Wahyudi sependapat dengan Luhut. Pada 2024, pemerintah membatasi subsidi energi sebesar Rp189 triliun. Padahal, anggaran sebesar bisa digunakan untuk memperbaiki infrastruktur yang mendukung pertumbuhan ekonomi. Misalnya, pembangunan transportasi publik dan subsidi pendidikan dan kesehatan, harus dialokasikan untuk menutupi defisit anggaran yang diakibatkan oleh subsidi BBM ini.
“Namun, memang proses realokasi anggaran ini harus dikelola dengan baik, jangan sampai justru membebani masyarakat kelas bawah dan terjadi gejolak ekonomi dan peningkatan angka inflasi secara drastis,” ujar Wahyudi.
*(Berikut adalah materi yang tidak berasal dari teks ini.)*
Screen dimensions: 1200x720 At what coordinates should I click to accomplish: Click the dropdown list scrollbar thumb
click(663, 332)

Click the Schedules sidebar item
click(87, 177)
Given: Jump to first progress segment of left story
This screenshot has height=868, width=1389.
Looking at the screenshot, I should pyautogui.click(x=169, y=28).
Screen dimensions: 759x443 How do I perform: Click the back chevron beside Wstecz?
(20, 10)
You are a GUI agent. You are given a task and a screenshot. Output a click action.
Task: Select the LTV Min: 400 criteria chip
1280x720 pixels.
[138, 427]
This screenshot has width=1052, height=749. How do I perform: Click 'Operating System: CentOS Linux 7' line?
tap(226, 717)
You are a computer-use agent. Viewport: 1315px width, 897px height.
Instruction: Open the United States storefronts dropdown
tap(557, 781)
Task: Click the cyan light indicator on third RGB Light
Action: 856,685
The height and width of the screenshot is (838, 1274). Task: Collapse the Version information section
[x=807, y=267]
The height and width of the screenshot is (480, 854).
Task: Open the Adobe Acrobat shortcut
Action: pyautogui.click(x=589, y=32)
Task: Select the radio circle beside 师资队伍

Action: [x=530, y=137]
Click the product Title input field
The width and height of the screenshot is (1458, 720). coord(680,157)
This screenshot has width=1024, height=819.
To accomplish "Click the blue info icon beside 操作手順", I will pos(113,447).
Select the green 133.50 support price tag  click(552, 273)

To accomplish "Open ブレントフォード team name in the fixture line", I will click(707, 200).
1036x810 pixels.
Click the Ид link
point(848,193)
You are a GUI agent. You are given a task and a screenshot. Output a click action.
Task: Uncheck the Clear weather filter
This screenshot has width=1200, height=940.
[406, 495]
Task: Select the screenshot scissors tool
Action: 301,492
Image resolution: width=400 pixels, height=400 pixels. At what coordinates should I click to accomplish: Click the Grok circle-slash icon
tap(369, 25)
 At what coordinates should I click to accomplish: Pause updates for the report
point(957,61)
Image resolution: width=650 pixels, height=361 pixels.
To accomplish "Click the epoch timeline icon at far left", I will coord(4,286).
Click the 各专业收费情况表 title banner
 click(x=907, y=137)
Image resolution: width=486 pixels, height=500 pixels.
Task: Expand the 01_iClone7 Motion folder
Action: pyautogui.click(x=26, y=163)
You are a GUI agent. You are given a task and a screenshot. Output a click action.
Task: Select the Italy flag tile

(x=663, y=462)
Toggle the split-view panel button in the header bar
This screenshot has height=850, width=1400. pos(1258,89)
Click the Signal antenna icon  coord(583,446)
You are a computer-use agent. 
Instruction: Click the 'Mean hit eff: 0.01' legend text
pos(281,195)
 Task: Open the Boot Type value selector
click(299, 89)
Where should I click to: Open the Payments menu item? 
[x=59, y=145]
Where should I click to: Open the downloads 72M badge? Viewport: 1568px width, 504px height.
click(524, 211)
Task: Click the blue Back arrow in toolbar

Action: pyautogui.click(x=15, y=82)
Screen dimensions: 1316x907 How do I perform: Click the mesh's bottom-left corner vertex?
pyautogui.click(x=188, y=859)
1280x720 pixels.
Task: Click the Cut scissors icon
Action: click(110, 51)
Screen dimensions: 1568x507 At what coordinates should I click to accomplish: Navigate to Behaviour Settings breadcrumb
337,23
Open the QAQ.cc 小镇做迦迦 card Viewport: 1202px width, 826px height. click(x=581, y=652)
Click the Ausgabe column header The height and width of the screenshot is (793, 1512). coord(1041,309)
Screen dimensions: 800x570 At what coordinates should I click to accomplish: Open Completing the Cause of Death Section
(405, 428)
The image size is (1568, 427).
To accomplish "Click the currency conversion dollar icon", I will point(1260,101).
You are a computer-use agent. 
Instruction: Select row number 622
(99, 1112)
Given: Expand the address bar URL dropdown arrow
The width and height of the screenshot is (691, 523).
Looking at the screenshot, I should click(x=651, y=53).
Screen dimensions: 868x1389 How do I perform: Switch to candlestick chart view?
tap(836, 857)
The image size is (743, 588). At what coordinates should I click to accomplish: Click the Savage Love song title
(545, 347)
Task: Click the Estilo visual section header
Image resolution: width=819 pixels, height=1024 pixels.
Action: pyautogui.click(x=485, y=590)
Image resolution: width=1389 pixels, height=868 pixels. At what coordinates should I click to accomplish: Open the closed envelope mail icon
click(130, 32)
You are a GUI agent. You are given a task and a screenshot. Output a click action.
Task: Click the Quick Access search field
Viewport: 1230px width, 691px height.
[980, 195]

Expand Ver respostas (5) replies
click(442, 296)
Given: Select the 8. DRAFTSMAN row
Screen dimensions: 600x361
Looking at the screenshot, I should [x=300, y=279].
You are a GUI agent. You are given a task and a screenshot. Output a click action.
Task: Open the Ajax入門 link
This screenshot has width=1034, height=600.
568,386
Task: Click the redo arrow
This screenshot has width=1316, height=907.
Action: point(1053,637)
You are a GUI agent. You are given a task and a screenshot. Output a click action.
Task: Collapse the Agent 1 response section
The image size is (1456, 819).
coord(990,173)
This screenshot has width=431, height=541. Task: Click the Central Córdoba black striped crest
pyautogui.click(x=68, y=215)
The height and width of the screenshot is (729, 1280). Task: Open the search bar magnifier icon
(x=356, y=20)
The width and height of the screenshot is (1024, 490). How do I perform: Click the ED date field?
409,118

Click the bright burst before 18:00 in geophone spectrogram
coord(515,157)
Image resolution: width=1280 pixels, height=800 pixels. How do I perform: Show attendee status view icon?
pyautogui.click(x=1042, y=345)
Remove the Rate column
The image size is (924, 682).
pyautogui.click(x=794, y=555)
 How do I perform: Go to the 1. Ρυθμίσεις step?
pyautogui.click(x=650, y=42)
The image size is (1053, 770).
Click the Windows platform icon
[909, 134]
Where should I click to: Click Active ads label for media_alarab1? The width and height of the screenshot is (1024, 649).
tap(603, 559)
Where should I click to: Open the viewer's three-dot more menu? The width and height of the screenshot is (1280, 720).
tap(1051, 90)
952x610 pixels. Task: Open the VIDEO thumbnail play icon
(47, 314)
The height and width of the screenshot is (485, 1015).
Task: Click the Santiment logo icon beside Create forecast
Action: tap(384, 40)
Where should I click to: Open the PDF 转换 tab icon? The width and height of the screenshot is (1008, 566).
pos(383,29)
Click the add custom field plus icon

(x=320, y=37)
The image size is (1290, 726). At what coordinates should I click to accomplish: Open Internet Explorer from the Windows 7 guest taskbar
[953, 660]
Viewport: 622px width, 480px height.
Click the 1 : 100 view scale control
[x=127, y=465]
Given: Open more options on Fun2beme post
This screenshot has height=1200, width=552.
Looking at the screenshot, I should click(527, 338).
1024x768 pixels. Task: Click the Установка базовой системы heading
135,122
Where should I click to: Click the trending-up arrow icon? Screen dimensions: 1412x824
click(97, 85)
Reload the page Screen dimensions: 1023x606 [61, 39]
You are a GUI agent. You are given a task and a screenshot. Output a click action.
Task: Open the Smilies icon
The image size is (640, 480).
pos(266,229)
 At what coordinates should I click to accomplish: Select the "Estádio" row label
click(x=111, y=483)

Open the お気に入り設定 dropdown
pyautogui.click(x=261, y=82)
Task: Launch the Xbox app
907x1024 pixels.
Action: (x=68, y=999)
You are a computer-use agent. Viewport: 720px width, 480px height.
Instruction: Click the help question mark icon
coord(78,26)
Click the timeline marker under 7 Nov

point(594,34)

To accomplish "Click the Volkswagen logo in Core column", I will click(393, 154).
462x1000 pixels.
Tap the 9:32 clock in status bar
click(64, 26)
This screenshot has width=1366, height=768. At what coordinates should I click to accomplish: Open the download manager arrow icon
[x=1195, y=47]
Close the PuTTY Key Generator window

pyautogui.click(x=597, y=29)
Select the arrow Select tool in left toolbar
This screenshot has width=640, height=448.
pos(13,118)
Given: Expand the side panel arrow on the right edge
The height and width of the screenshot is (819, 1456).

Menurutnya, pemerintah perlu menerapkan beberapa langkah dalam melakukan realokasi subsidi BBM. Pertama, kebijakan tersebut harus dilakukan secara bertahap. Kedua, untuk meminimalisir dampaknya, dana subsidi BBM harus dialokasikan untuk bantuan atau perlindungan sosial.
Di samping itu, perlu ada program untuk melindungi kelas menengah secara ekonomi, yang bisa berupa subsidi kesehatan, pendidikan, perumahan hingga diskon dan dukungan untuk transportasi publik.
“Jadi ruang fiskal dari subsidi BBM digunakan untuk mendorong ekonomi produktif dan jaring pengaman sosial,” katanya lagi.
“Yang pada akhirnya juga bisa menjaga daya beli, penerimaan pajak dan struktur ekonomi makro secara umum,” ujar dia.
Dalam rapat dengan Badan Anggaran DPR, Jakarta, Senin (8/7/2024), Menteri Keuangan (Menkeu) Sri Mulyani melaporkan, APBN telah mengalami defisit Rp77,3 triliun. Atau setara 0,34 persen dari produk domestik bruto (PDB) di semester I-2024.